Exercise directions: Lines before the one containing "The height and" are not wanted. Transcribe that line and all after it exactly, to the end of the entries.

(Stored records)
--- START ---

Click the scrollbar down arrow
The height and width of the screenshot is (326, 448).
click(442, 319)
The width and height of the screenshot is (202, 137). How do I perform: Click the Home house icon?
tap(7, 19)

--- END ---

Answer:
The height and width of the screenshot is (326, 448).
click(442, 319)
The width and height of the screenshot is (202, 137). How do I perform: Click the Home house icon?
tap(7, 19)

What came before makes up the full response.